Astroloji'de Bilimsel Araştırmalar

   Modern astrolojide psikolojik ve ezoterik yaklaşımlara ilave olarak, bilimsel yani deneysel olarak da astrolojiye hakkını verme çabaları bulunmaktadır. Bu konuda kişisel deneyime başvurmak yeterli olmayıp bu düşüncede olanların daha çok bilimsel olarak kabul edilmiş verilere erişmek isteyişleri öne çıkmaktadır. Makale dizimizin başlarında klasik filolog Franz Boll’un, “astroloji aynı anda hem din hem de bilim olmak istiyor !” deyişini hatırlayalım. Bilimsel araştırma, astrolojiye mevcut bilimsel gerekliliklerle bakabilmeyi sağlayan bir zemin edindirme eylemidir. Dolayısıyla bilimsel astroloji, astrolojinin yirminci yüzyılda yürüdüğü üçüncü yoludur.
  1920’lerde, bazı astrologlar istatistiki veriler toplamaya başladılar ve bu şüphecileri ikna etmek içindi. Bu süreçte astrolog Herbert v. Klöckler, kazalarla, suçlarla ve ressamların, şairlerin ve avukatların bazı yetenekleri ile ilgili özel astrolojik bağlantılar bulma amacı ile 5000 tane horoskop inceledi.

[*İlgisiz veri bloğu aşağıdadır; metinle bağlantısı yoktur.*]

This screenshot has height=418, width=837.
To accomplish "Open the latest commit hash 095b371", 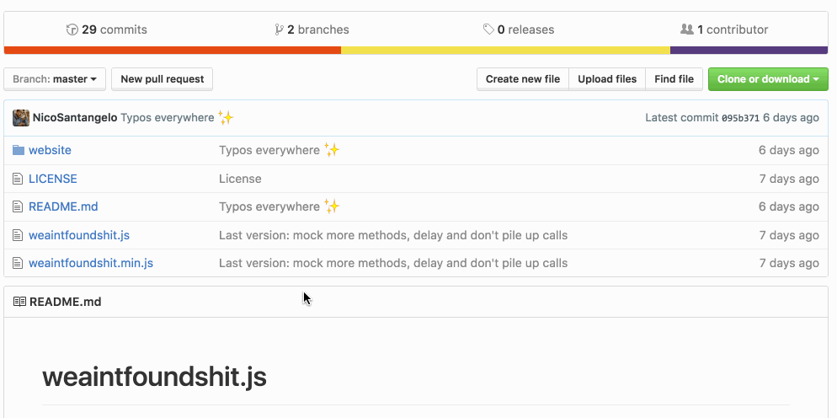I will 740,118.
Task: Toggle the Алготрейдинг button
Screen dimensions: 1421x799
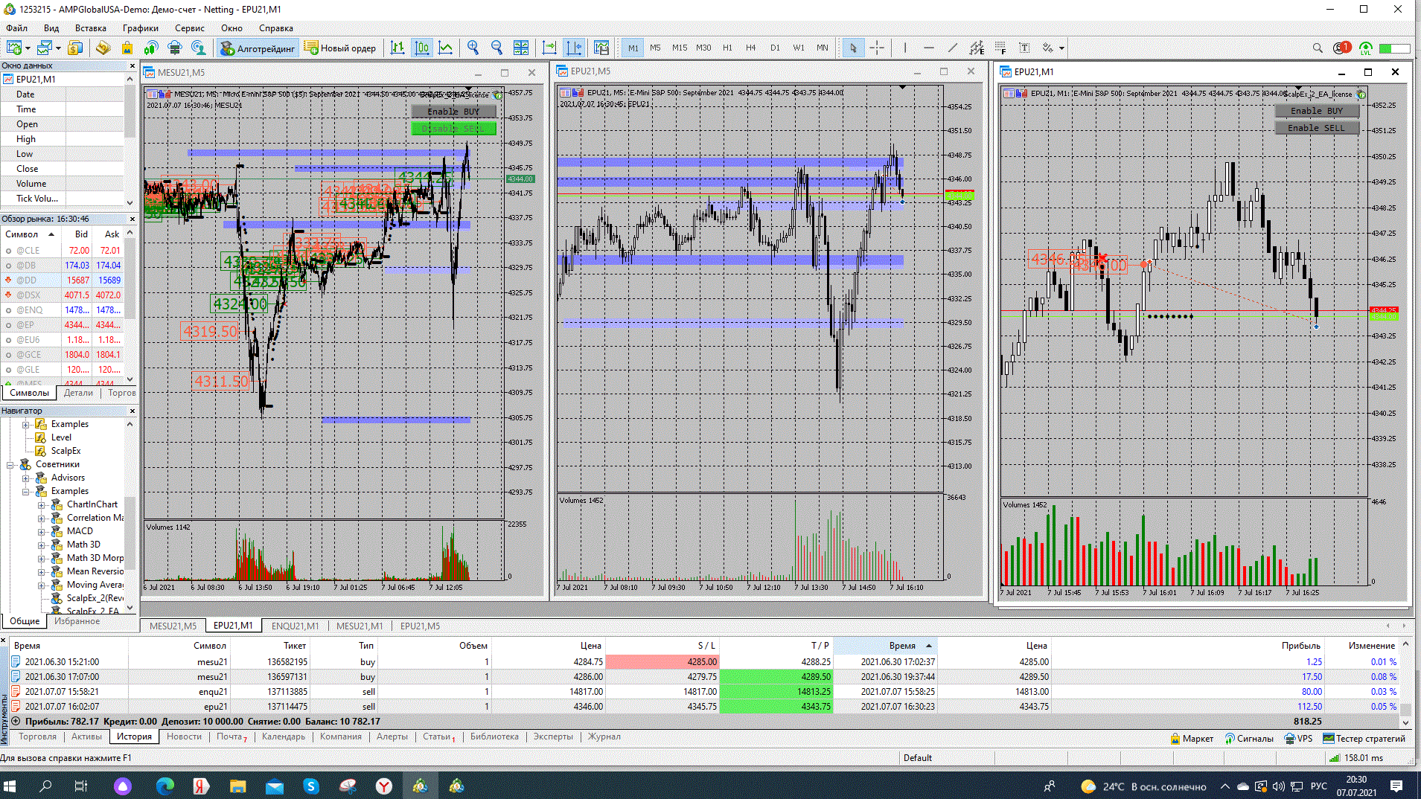Action: click(258, 48)
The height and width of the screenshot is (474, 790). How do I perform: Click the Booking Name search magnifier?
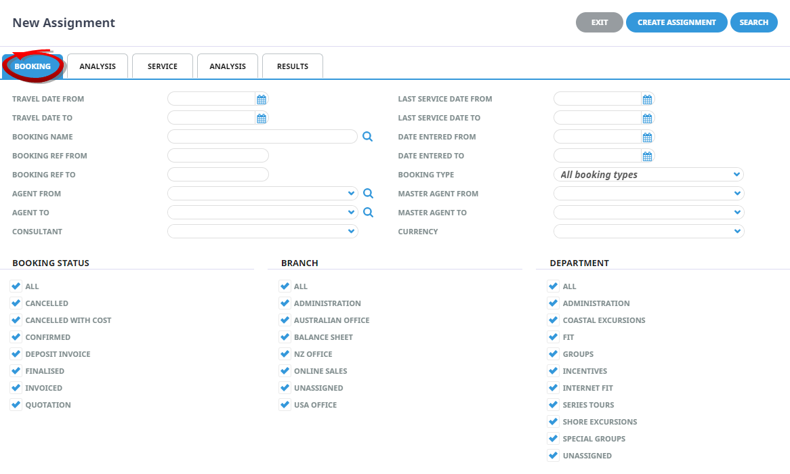click(367, 137)
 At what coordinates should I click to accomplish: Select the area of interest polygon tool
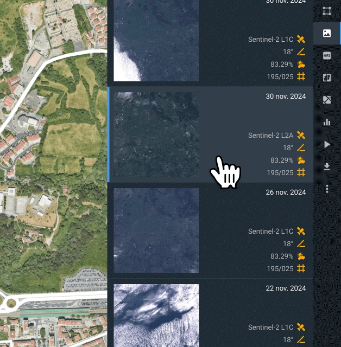click(x=327, y=11)
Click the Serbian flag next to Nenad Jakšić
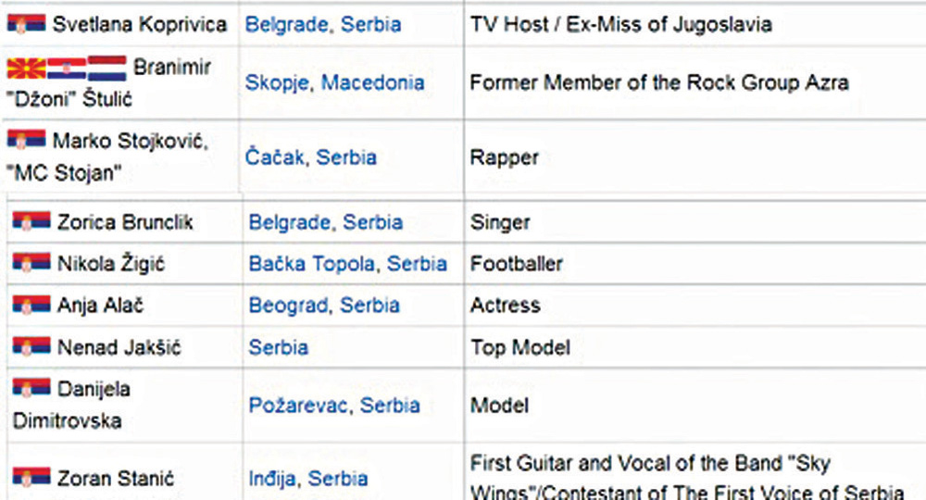The image size is (926, 500). pos(31,347)
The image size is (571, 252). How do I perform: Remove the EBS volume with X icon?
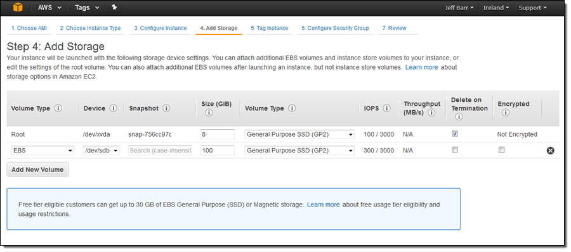tap(550, 151)
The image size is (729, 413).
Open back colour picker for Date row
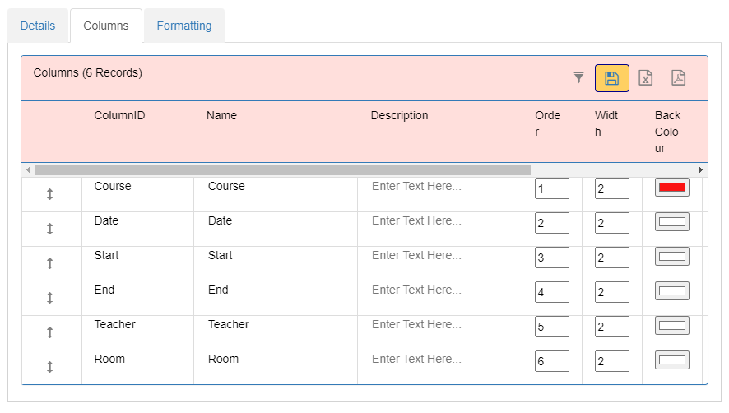(x=671, y=222)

O ve diğer astrologlar bu çalışma sırasında astrolojinin kabul görmesi yönünde bir eğilim gördüler. Yine de Klöckler bulduğu sonuçları kesin olarak kabul edilmiş saymadı ve dolayısıyla da bunlar bilimsel olarak değerli görülmedi. [58]

  Astrolojiyi istatistiki verilerle onaylayabilecek küçücük de olsa bir ipucu bulmak için en çok bilinen ve en kapsamlı çaba 1970’lerde Fransız psikolog Michel Gauquelin tarafından gösterilmişti. Toplam 35.907 doğum haritasını temel alan çalışmasında insanların kariyer seçimlerinin astroloji yoluyla teyit edilip edilemeyeceğini test etmiştir. Aynı işi yapan kişilerin benzer horoskoplarının olup olamayacağını belirlemeye çalışmıştır. Bulgularını ise Cosmic Influences on Human Behaviour (Kozmik Etkilerin İnsan Davranışlarına Etkisi) adlı kitabında sunmuştur, sözkonusu kitap 1983’te Almanya’da da basılmıştır. [59]

  İlk olarak keşfettiği, (her ne kadar esaslı bir astroloji takipçisi olsa da) gazetelerdeki horoskop yorumlarının tamamen yanlış olduğuydu. Böylelikle de ortaya istatistiki olarak örneğin, profesyonel asker veya atletler arasında koç ve akrep burcundan olanların sayısının diğer mesleklerde hiç olmadığı kadar çok sayıda olduğu çıkmaktadır. Popüler astroloji böyle sonuçlar ortaya koymaktadır çünkü bu astroloji türü “Koç” ve “Akrep” burçlarını yüksek fiziksel güce sahip bedenleri olan savaşa hazır ve agresif kişiler olarak görmektedir.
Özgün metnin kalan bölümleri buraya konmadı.